• _Job_
Count the lines below that contain the word "dimensions" and give only that number.

• _Exercise materials_

++++++

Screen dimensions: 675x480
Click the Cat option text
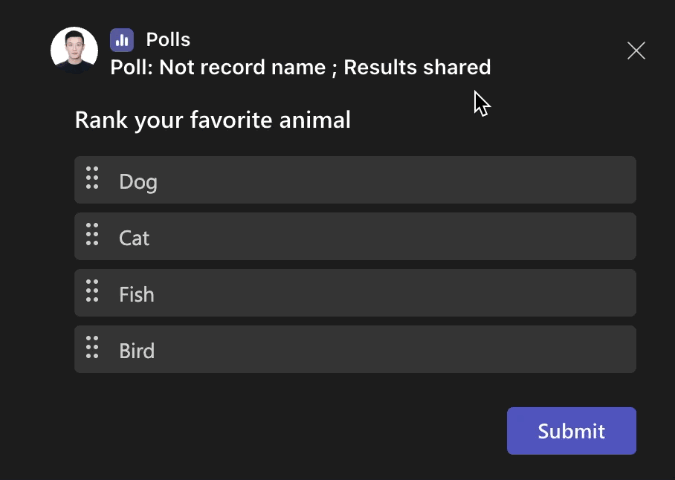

++++++

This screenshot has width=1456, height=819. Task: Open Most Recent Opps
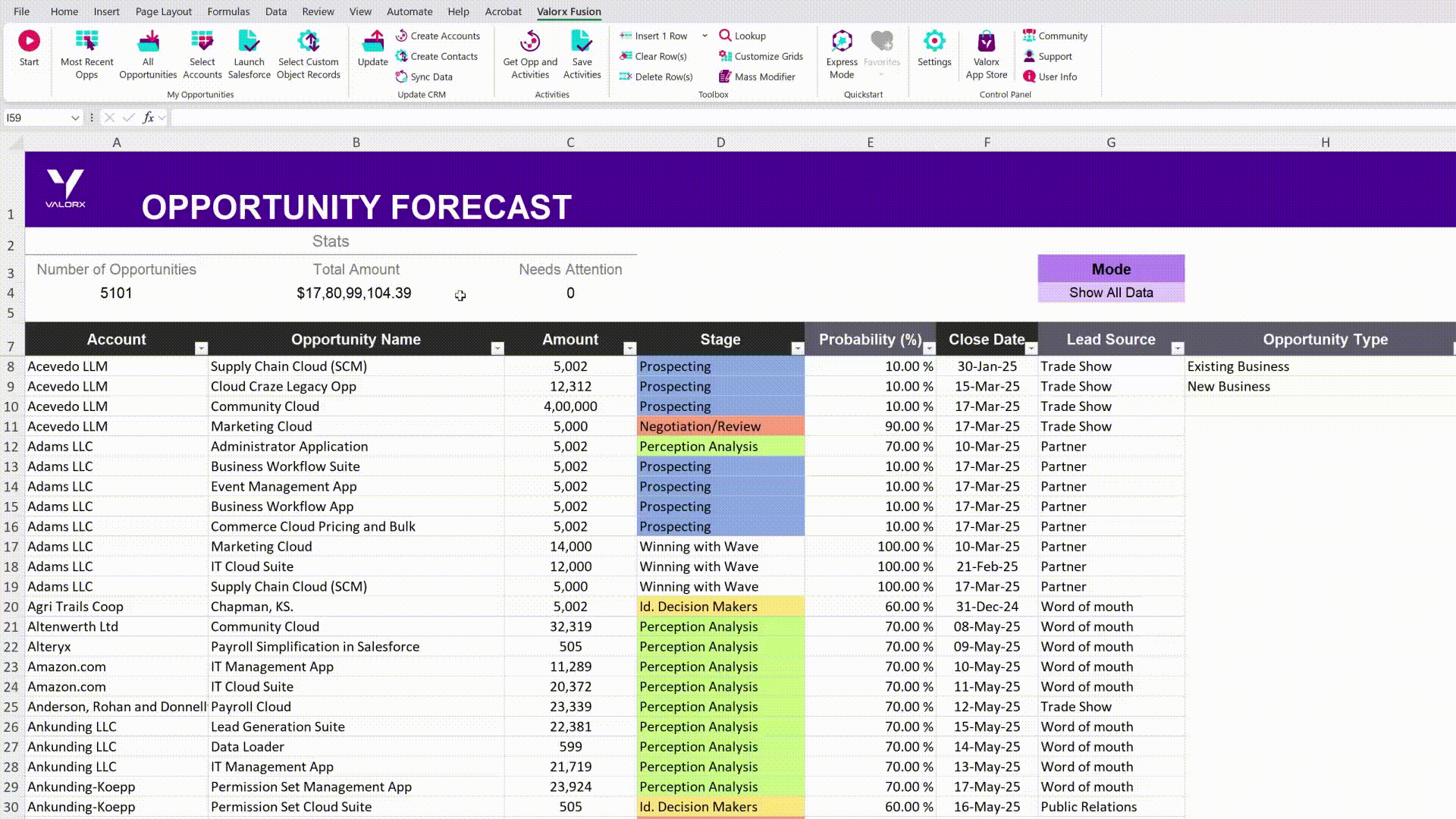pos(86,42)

++++++

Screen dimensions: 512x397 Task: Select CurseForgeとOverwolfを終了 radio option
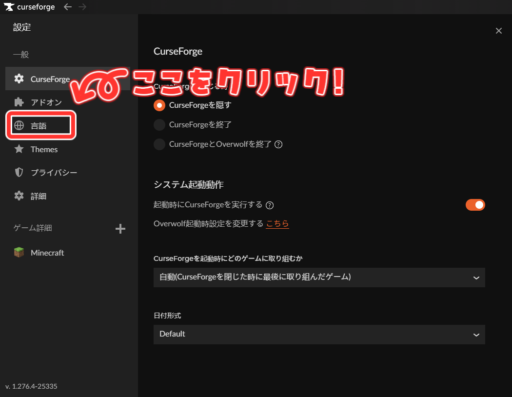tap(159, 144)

++++++

• _Task result_
2